Instructions for the task —
Where the string "Daily" shows up in a line of the records, copy that line.

*** Opening Source data ***

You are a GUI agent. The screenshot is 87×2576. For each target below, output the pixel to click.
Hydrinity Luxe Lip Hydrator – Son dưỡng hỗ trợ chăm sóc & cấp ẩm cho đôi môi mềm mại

*** Closing Source data ***
*** Opening Source data ***

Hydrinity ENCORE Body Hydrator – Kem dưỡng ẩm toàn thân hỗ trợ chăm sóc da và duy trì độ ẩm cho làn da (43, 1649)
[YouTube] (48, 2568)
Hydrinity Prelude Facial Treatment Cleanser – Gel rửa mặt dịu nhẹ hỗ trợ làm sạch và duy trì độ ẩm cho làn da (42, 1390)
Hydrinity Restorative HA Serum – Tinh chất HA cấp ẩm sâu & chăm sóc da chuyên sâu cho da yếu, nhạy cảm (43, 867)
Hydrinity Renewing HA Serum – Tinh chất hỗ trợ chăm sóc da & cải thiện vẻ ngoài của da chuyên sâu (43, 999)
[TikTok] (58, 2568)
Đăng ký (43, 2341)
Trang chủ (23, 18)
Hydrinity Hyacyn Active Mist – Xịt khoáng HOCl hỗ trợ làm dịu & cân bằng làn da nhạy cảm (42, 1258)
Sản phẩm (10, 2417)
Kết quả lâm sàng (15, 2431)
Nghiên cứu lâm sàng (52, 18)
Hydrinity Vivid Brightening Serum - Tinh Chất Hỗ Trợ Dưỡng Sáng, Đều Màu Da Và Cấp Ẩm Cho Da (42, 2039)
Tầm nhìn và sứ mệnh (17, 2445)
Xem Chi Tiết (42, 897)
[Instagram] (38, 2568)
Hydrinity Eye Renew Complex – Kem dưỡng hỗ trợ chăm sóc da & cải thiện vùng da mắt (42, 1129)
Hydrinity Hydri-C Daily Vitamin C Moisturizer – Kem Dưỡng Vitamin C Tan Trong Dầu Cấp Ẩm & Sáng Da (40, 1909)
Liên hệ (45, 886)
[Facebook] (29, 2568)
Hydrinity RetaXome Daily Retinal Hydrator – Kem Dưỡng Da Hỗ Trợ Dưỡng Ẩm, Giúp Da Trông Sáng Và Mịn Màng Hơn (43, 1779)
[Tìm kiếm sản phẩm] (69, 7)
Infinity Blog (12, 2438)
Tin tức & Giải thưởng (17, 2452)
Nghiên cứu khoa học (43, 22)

*** Closing Source data ***

Response to the exercise —
Hydrinity Hydri-C Daily Vitamin C Moisturizer – Kem Dưỡng Vitamin C Tan Trong Dầu Cấp Ẩm & Sáng Da (40, 1909)
Hydrinity RetaXome Daily Retinal Hydrator – Kem Dưỡng Da Hỗ Trợ Dưỡng Ẩm, Giúp Da Trông Sáng Và Mịn Màng Hơn (43, 1779)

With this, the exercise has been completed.